Refractory Helicobacter pylori gastritis: The hidden predictors of resistance.

Abstract

Failure of Helicobacter pylori eradication is documented in 20% of patients. Some patients show a negative faecal antigen test (FAT) with persistent symptoms after therapy. The aim of this study was to detect occult H. pylori infection in patients with persistent symptoms despite FAT negativity following therapy. A total of 200 symptomatic patients presenting with dyspepsia and positive FAT were treated with H. pylori triple therapy for 2 weeks. Refractory patients received levofloxacin-based salvage therapy. Upper gastrointestinal endoscopy was performed for patients with persistent symptoms despite negative FAT after salvage therapy. Gastric biopsies were exposed to rapid urease test and RFLP-PCR for clarithromycin resistance in domain V of 23S rRNA (2142/2143 point mutations) as well as culture and antimicrobial susceptibility testing (AST). A total of 136 patients responded to classic triple therapy with negative FAT, and 15 patients showed persistent symptoms with positive FAT and received salvage therapy.

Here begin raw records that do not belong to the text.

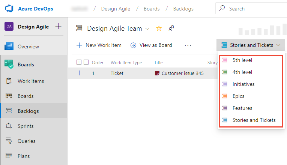Open team members icon beside the star
Screen dimensions: 287x165
click(171, 28)
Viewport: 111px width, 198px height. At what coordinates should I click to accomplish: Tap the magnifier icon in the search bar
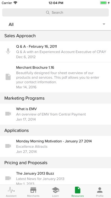(x=48, y=12)
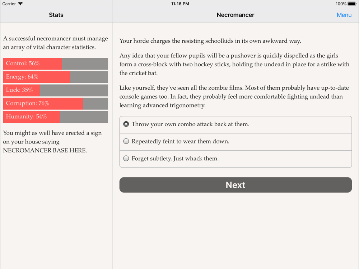Click the paragraph about zombie films
This screenshot has height=269, width=359.
234,96
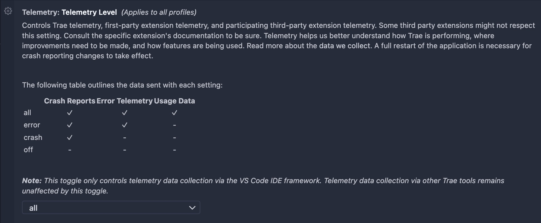The height and width of the screenshot is (223, 541).
Task: Click Error Telemetry checkmark in the error row
Action: (x=125, y=125)
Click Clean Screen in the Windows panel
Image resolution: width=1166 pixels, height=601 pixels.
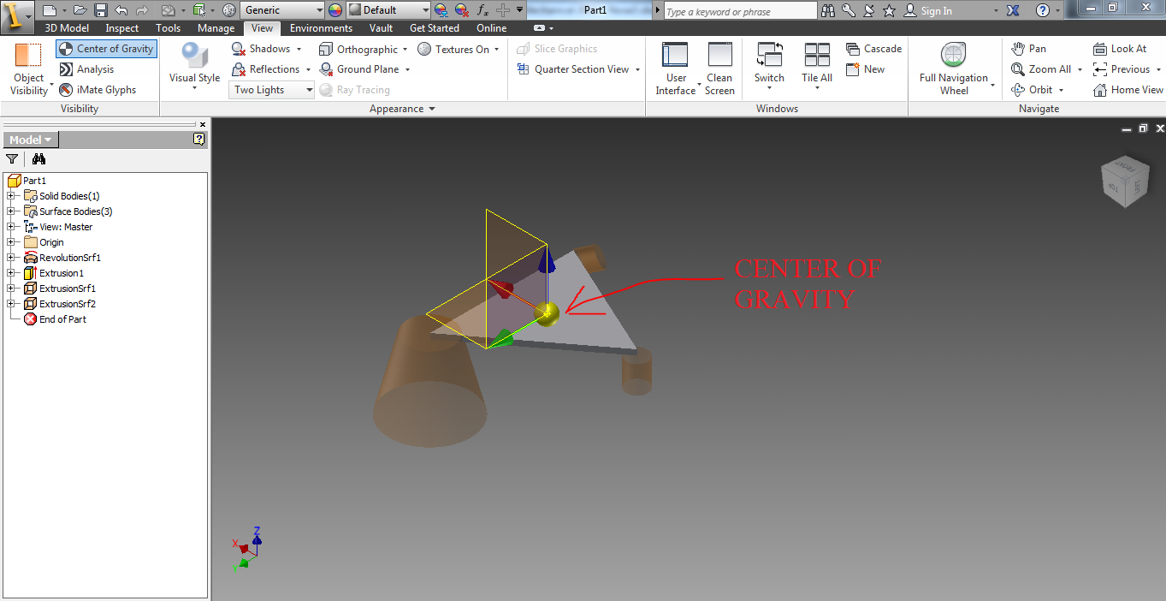click(719, 68)
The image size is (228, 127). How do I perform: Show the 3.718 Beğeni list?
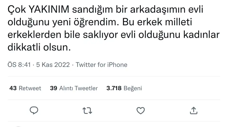pos(124,88)
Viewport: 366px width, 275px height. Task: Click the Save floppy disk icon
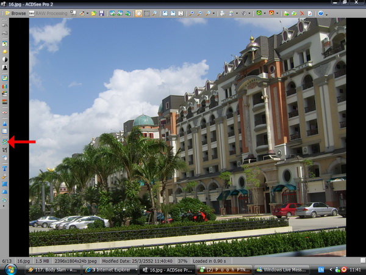(x=100, y=13)
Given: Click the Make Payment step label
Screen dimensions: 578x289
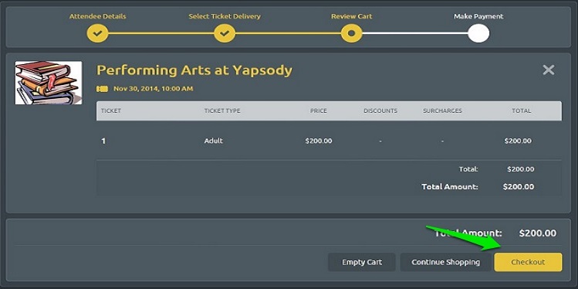Looking at the screenshot, I should tap(478, 16).
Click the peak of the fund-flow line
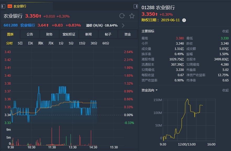The width and height of the screenshot is (231, 151). [187, 99]
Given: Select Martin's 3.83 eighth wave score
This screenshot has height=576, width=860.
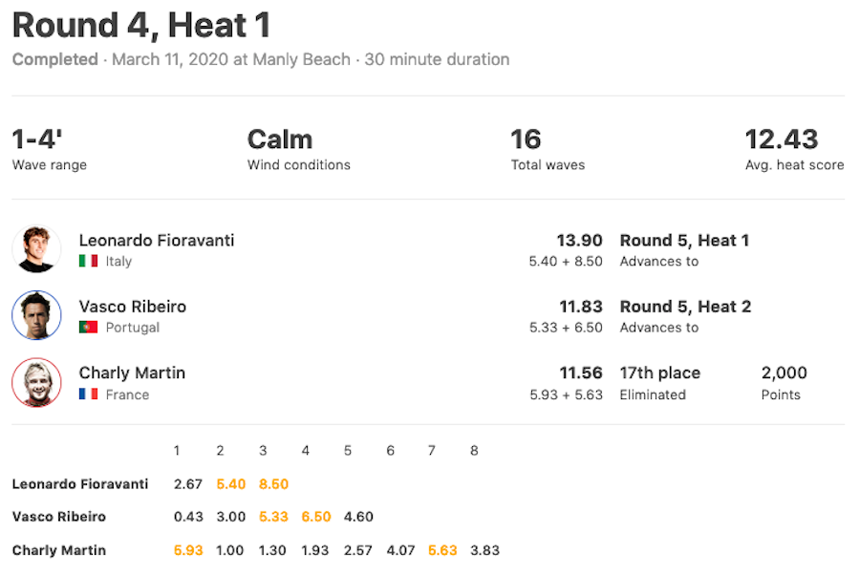Looking at the screenshot, I should 484,549.
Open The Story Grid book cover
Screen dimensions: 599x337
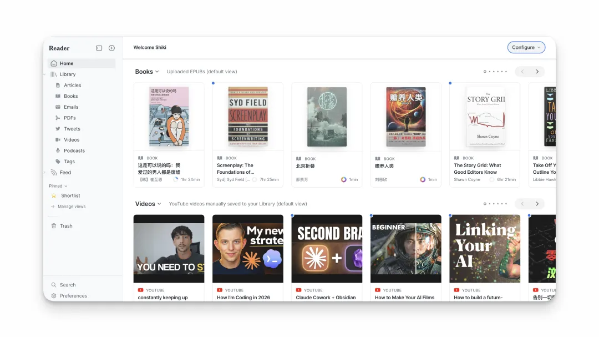pos(485,117)
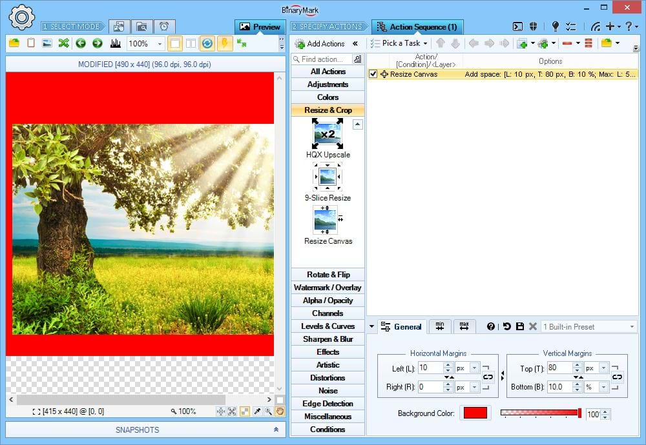Uncheck the Resize Canvas action checkbox
646x445 pixels.
[373, 74]
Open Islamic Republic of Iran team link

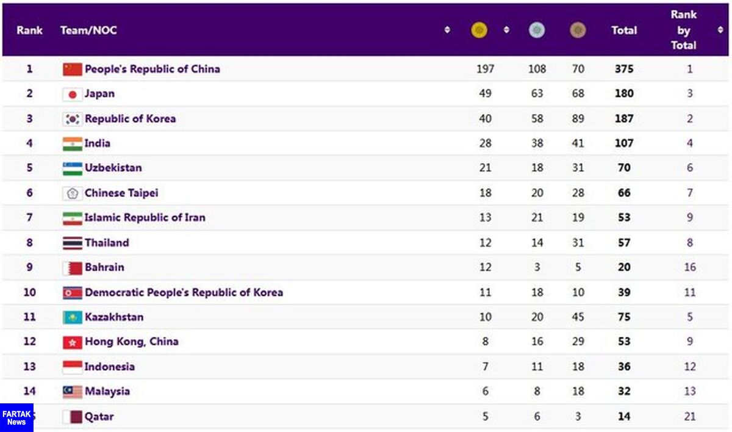pyautogui.click(x=145, y=218)
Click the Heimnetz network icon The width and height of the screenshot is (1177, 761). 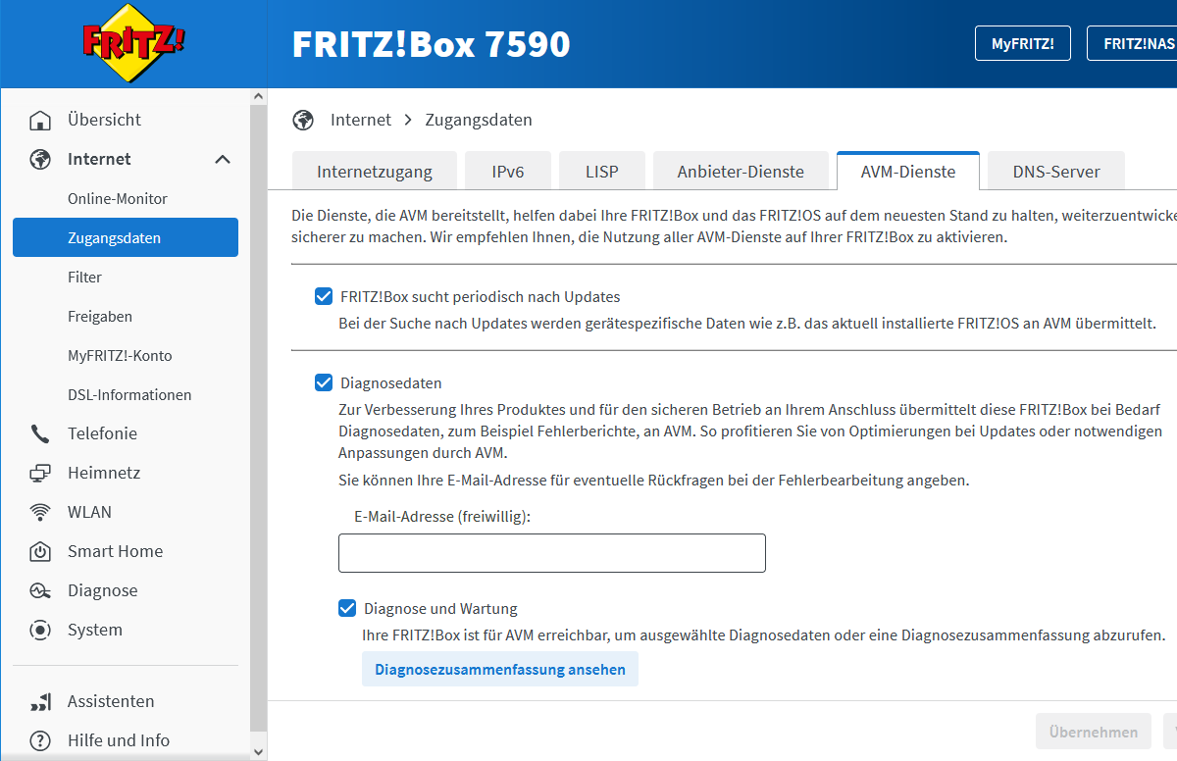(x=40, y=474)
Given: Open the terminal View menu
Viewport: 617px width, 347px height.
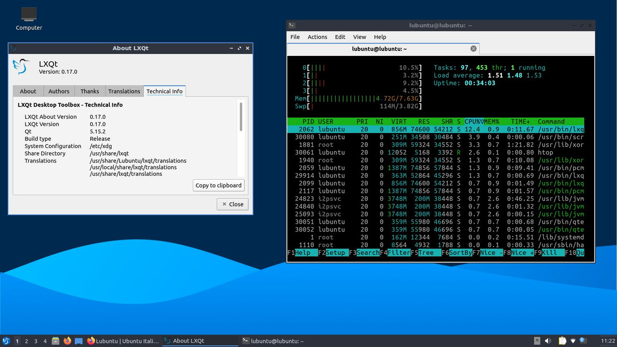Looking at the screenshot, I should pyautogui.click(x=360, y=37).
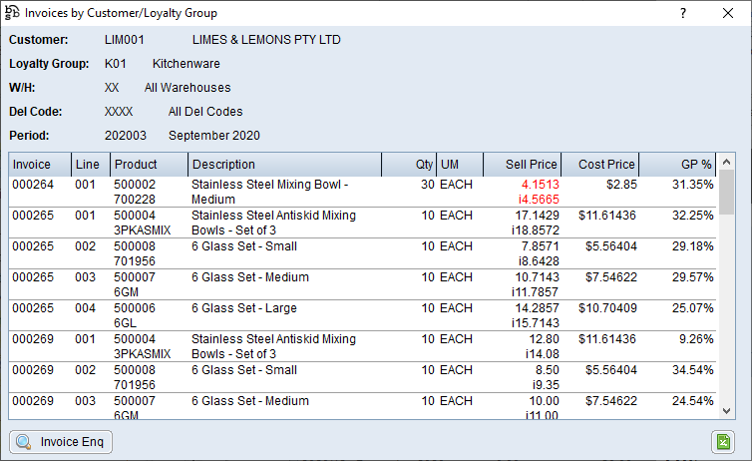
Task: Sort by the Invoice column header
Action: pos(40,165)
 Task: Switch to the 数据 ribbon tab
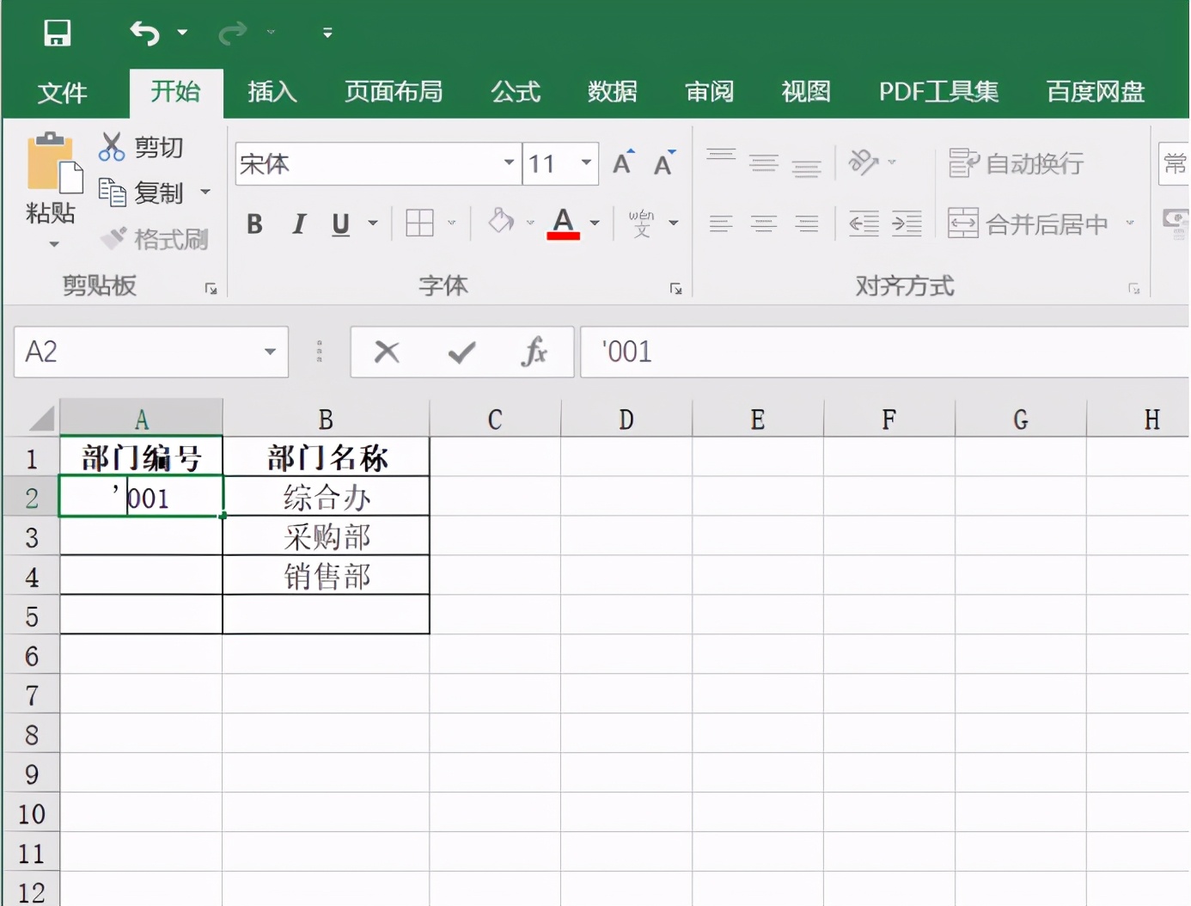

The remaining 49 patients showed persistent symptoms despite negative FAT, therefore gastric biopsies with rapid urease test were performed. Clarithromycin resistance was confirmed in 12/49 patients (24.5%). Cultures were most commonly susceptible to norfloxacin (n=18), moxifloxacin (n=13), doxycycline (n=11) and amikacin (n=8). Non-responders with negative FAT had moderate or severe fatty liver disease (26.5% and 32.7%, respectively), 40.9% had hepatitis C virus (HCV) infection, and they had significantly higher HOMA-IR and HbA1c. Diabetes mellitus, HCV and non-alcoholic fatty liver disease predispose to refractory H. pylori requiring culture and AST.